The new results come from the Herschel Orion Protostar Survey (HOPS), led by the University of Toledo. HOPS has looked at the vast stellar nursery in the Orion Molecular Cloud Complex, the biggest site of star formation near our solar system, located in the constellation of Orion.
A portion of the survey is shown here in two side-by-side images of the same region around the nebula Messier 78 where several of 15 new protostars were found. Herschel detected the extremely young protostars -- indicated in the image by the four circles -- that were too cold to be picked up in previous scans of the area by NASA's Spitzer Space Telescope.
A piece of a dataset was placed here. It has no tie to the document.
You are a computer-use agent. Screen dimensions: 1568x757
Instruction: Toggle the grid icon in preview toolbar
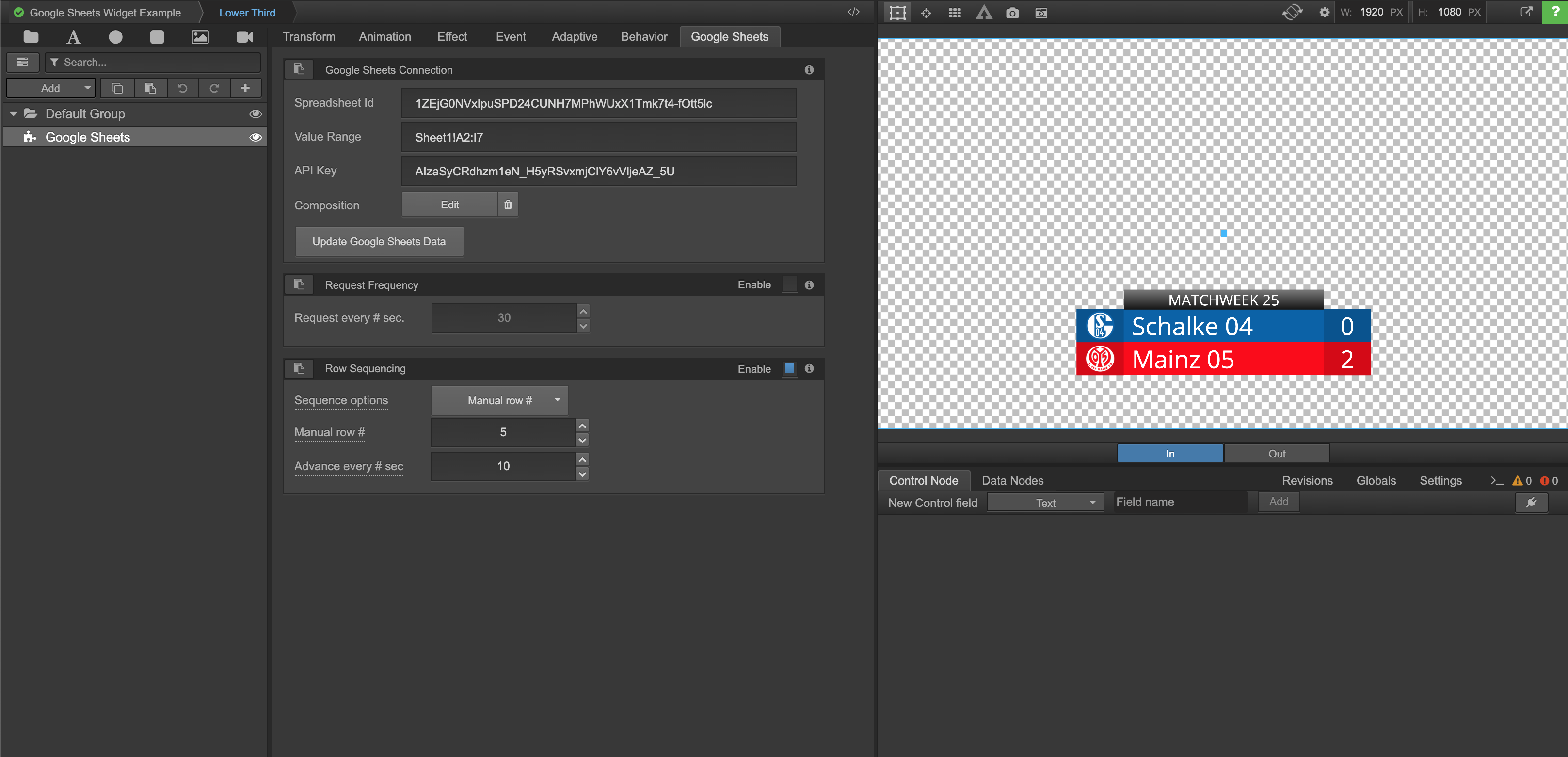[955, 13]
Radio wave observations from the Atacama Pathfinder Experiment (APEX) telescope in Chile, a collaboration between the Max Planck Institute for Radio Astronomy in Germany, the Onsala Space Observatory in Sweden and the European Southern Observatory in Germany, further confirmed the newfound protostars' presence.
On the left, the nebula Messier 78 is shown in a three-color composite from the three telescopes just mentioned. In green is the 160-micron, far-infrared light collected by Herschel's Photodetector Array Camera and Spectrometer (PACS). Appearing in blue is 24-micron light from Spitzer. Finally, 870-micron radio wave light gathered by APEX glows red.
On the right the same region appears in a separate three-color composite that shows infrared observations from two instruments aboard NASA's Spitzer Space Telescope. Blue represents 3.6- and 4.5-micron light and green shows light of 5.8 and 8 microns, both captured by Spitzer's Infrared Array Camera (IRAC). Red is 24-micron light detected by Spitzer's Multiband Imaging Photometer (MIPS).